Recombinant FGF2 inhibits expression of pro‐fibrotic genes in dHFBs in an FGFR1‐dependent manner. A) mRNA from untreated early passage dHFBs was analyzed via qRT‐PCR for FGFR1, FGFR2, FGFR3, and FGFR4. ΔCt values were normalized to 18S. B) After 24 h of serum‐free starvation culture, dHFBs were treated with Gb3 (10 µm) for 48 h. The expression of FGFR1 target gene mRNA was detected by qRT‐PCR. C) Representative immunofluorescence staining in dHFBs showing colocalization of Gb3 (red) and FGFR1 (green). D) Interaction between Gb3 and FGFR1. Residues of Gb3 interacting with FGFR1 were labeled and shown in blue stick model. Hydrogen bond is shown with green dash.
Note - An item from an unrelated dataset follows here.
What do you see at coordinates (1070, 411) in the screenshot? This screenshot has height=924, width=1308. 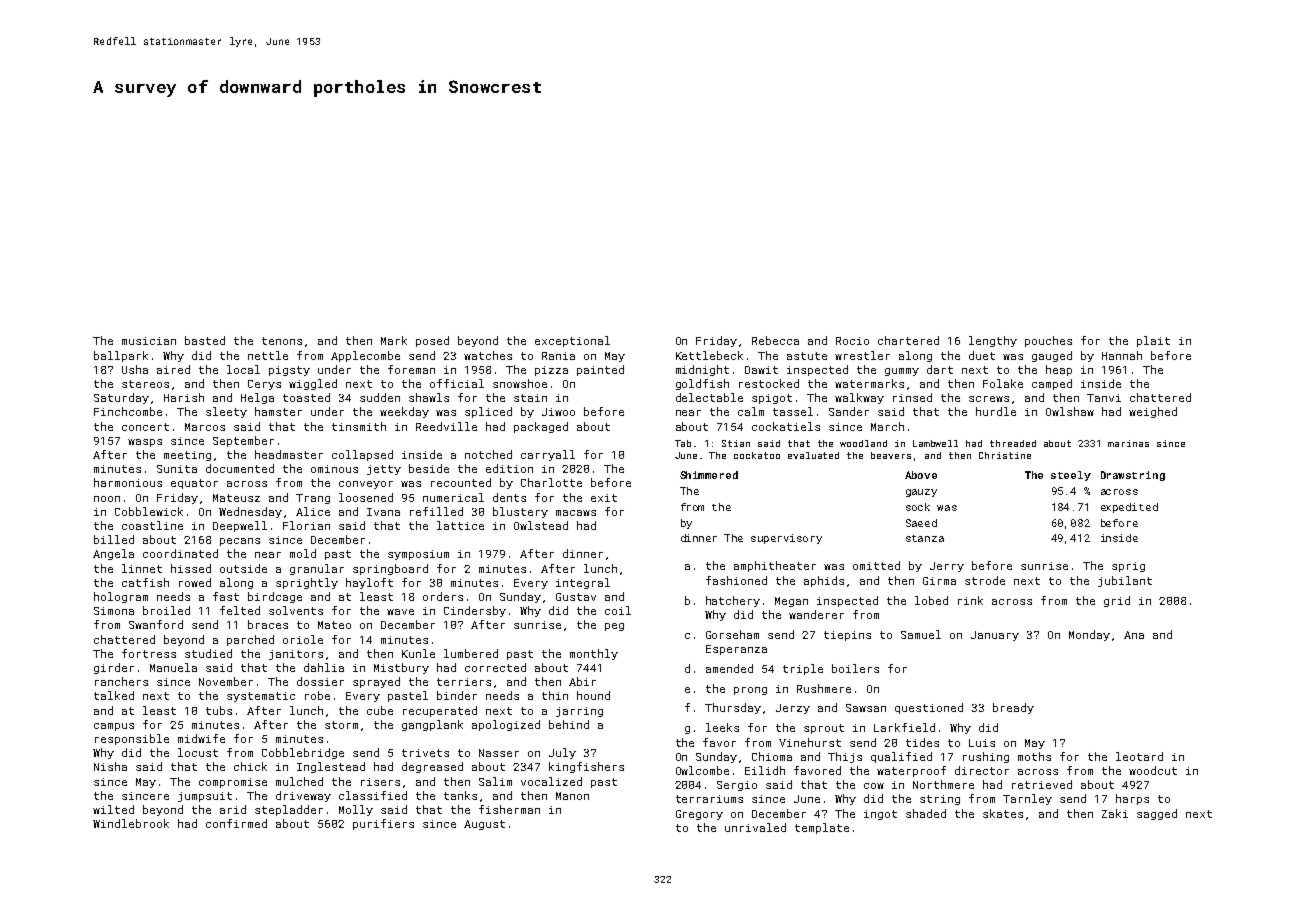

E) After 24 h of serum‐free starvation culture, dHFBs were treated with FGFR1‐specific tyrosine kinase inhibitor PD173074 (MCE, HY‐P7330, 1 nm) for 48 h. The expression of FGFR1 target gene mRNA was detected by qRT‐PCR. F) Barplots of qRT‐PCR quantifying the mRNA levels of FGF2 signal pathway genes in control, Gb3, control+FGFR1‐inhibitor, and Gb3+FGFR1‐inhibitor cells (n = 3). G, H) Barplots of qRT‐PCR quantifying the mRNA levels of papillary fibroblast and reticular fibroblast related genes in control, Gb3, control+FGFR1‐inhibitor, and Gb3+FGFR1‐inhibitor cells (n = 3). I) Western blot of cells treated as in (F). Data were normalized against GAPDH (n = 3). The data are presented as the means ± SDs. *p < 0.05, **p < 0.01, ***p < 0.001, ****p < 0.0001.